Regulus,
Depuis le temps que j'épluche les archives familiales des Prince, les catalogues de bibliothèques et les traités de magie noire, mes recherches ont enfin accompli un pas décisif. Un pas qui se matérialise pour l'essentiel en une lettre découverte il y a une dizaine de jours, magiquement dissimulée avec quelques papiers dans la doublure d'un vieux portefeuille où j'ai bien failli laisser un bras.
Lettre rédigée de la main de Verus , quelques mois avant sa mort, et destinée à son frère cadet, l'ancêtre direct de ma mère.
Elfajulas Vérbeli, donc. Ces deux mots, en hongrois, signifient sensiblement "dégénérescence, abâtardissement" et "de sang pur". Ils sont, de fait, le nom d'une ancienne et redoutable malédiction, dont j'avais déjà eu quelques échos auparavant, mais à laquelle j'hésitais encore à m'arrêter pour de bon.
C'est par Karkaroff, à la tête de Durmstrang depuis la dernière guerre, que j'ai appris l'existence là bas d'une très vieille bibliothèque privée réservée au directeur. J'y ai passé les deux derniers week-end, et j'y ai découvert, enfin, bien plus que quelques échos. De quoi m'assurer que la malédiction est bien celle qui a été jetée sur ta famille. De quoi en comprendre le mécanisme exact, et le moyen de l'annuler.
Verus a dû utiliser son propre sang, pour jeter cette malédiction : c'est au mien qu'il faudra recourir pour la lever... en un rituel qui s'apparente d'assez près aux cérémonies d'union de sang entre deux familles.
Admirablement ironique, n'est-ce pas ? Je serais curieux de voir la tête de ton frère lorsqu'il apprendra la chose...
Quoi qu'il en soit, il va me falloir encore quelque temps pour pleinement appréhender le contre-sort, et réunir tout ce qui me sera nécessaire. Notamment cette fameuse "terre princière", sur laquelle je n'ai aucune certitude établie, mais quelques nets soupçons.
Dernière chose : si la malédiction est bien l'Elfajulas Vérbeli, vraisemblablement lancé sur le père de Sirius 1er afin d'atteindre, à travers lui, son premier né, quelques détails dans l'évolution des choses restent encore assez mystérieuses, et laisseraient entendre que les tentatives mêmes pour sauver Sirius ont entraîné une complication des symptômes, voire leur propagation à d'autres membres de la famille qui auraient théoriquement dû y échapper.
Raison pour laquelle votre sortilège de guérison familial reste indispensable pour compléter la levée de la malédiction. Puisque tu ne m'en as rien dit, je suppose que tu n'as rien trouvé de plus à ce sujet. Si nécessaire, je pourrai dégager un peu de temps en fin de journée, cette semaine, pour reprendre les séances d'Occlumencie ?
Severus
*
Copie magique de la lettre de Verus.
Durmstrang, le 25 Août 1840
Aelius,
Depuis trente ans, toi seul sait la volonté profonde qui m'anime. Toi seul sait y voir désir de justice et non monomanie d'un fou.

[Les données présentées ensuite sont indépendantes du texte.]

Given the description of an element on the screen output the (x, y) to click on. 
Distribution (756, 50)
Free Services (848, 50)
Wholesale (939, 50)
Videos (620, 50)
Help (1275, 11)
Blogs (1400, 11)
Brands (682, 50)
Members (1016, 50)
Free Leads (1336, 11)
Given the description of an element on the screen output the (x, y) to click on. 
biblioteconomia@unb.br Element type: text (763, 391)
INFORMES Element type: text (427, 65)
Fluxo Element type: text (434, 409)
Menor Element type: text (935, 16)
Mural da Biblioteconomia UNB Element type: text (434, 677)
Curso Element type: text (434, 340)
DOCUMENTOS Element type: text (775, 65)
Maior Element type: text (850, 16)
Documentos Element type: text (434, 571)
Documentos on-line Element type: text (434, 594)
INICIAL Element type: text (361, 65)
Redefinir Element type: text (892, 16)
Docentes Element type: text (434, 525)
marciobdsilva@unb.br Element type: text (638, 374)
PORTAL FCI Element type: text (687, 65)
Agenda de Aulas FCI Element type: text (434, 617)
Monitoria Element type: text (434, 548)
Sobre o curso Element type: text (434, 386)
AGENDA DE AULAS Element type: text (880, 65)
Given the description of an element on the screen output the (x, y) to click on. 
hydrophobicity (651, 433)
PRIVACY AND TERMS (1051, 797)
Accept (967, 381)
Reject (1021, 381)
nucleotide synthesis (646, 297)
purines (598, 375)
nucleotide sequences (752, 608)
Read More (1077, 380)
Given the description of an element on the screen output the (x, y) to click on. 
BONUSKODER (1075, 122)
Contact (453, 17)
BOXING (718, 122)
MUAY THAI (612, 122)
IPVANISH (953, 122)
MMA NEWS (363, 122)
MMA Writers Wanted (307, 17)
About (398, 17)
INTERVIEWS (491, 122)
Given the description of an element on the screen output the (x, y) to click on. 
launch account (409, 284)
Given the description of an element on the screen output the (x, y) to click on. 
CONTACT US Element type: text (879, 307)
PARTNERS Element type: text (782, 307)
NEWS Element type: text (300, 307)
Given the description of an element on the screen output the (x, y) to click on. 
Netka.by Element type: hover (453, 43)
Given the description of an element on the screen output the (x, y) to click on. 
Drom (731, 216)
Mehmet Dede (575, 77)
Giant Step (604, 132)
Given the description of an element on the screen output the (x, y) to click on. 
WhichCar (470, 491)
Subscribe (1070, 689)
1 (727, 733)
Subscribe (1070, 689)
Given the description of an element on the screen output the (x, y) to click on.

Ma vengeance aura tardé - trente ans ! - mais elle rassemble enfin ses armes. A notre sang ils ont porté atteinte, dans leur sang ils vont payer - enfin ! Les bibliothèques de Durmstrang m'ont révélé le moyen, et notre vieille magie se mettra à l'oeuvre sur leur prochain né, implacable.
Dégénérescence lente et douloureuse. Impuissance probable. Leur sang ne survivra pas à cela, et seul un membre du nôtre pourrait y remédier. [Souligné dans la copie par Severus.]
Aucun membre de notre sang ne voudrait sauver ces chiens puants, n'est-ce pas ? Chiens puants, bientôt maudits... Ils sont bien trop encombrants pour cela, quand leurs prétentions tentent d'éclipser notre gloire, et tes propres intérêts, ceux de tes fils, rejoignent ma vengeance.
Fais-moi parvenir au plus vite un flacon de la terre Princière, et l'oeuvre pourra être accomplie d'ici un mois.
Ma mission touche à sa fin. J'aurai fait pour le sang mon devoir, j'y aurai sans doute laissé mes dernières forces et la Famille bientôt reposera sur ta seule volonté. Tu as les épaules pour la porter, Aelius - mais il faut désormais songer à réformer ta vie.
Oublie un peu le jeu et les femmes - car ta réputation te suit jusqu'ici. Des tâches bien plus nobles t'attendent désormais, pour le renouveau, le triomphe de notre Sang.
Verus.
[Dans la marge de gauche, à côté du paragraphe sur la dégénérescence infligée aux Black, une autre main a tracé deux mots d'une encre plus pâle : Elfajulas vérbeli.]